В 17 и 18 веках, сюда, к южной пограничной линии России, под защиту лесных островов каждый год стягивались из степи на зимовку полуоседлые киргиз-кайсатские кочевья. Их зимние улусы стояли у озер Белое, Черное, Рямовое, Глубокое, Звериное, Снегирева, Жирякова… Мужчины ставили войлочные юрты, поправляли свои зимние жилища, готовились к холодам, охотничали, рыбачили, начинали заниматься своим извечным ремеслом, а наиболее молодые их соплеменники сбивались в отряды, которые шли грабить караваны, угонять косяки лошадей, домашний скот, брать пленных, будущих их рабов. Так, в 1736 году только на Утяцкую слободу было совершено три набега, угнано более тысячи голов скота.

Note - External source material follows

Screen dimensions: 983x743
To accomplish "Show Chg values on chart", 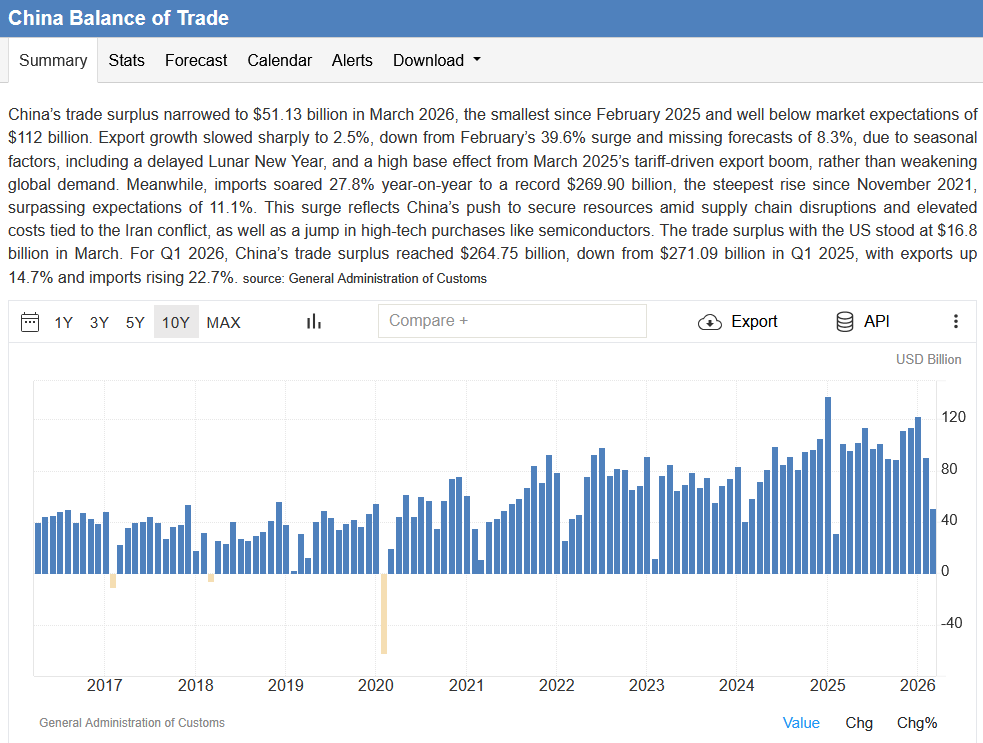I will tap(858, 723).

И даже во времена некоторой стабильности, в 1785 году, из приграничных сел в киргиз-кайсацкое рабство было угнано 185 человек.
Несомненно, в их улусах всегда жила некоторая примесь славянского населения на положении черных людей. Но приходили сюда русские люди и по доброй воле. И в первую очередь раскольники, которые на Руси преследовались властями и официальной церковью, как закоренелые преступники. Они ставили свои починки за пограничной линией. Наиболее известная часть раскольников – беспоповцы. Они шли сюда, в районы усиленной крестьянской колонизации, как передовой русский отряд. Беспоповцы отрицали православную церковь, церковную организацию и священство. Часть беспоповцев не признавала даже царя и поставленные им власти. Петра I, а впоследствии и Сталина, они называли антихристами. Поэтому их не случайно называли фармазонами (народное - армизонами. «Энциклопедический словарь Брокгауза») т. е людьми непонятной веры, нигилистами православной веры.
Я смотрел поколенную роспись одного из раскольнических родов Яковлевых, которые жили в деревнях Сухая и Полое. И когда прочитал слово «беспоповщина» рядом с именем главы этого рода Яковлевым Семеном Матвеевичем, мне показалось, что в этом слове таится некоторое высокомерие тех, кто приклеил ему это ярлык. Но познакомившись с истоками раскола, понял, что беспоповщина, как одна из форм старообрядчества, была лишь формой протеста против крепостного права в феодальном государстве, в котором девяносто процентов его населения являлись рабами своих господ.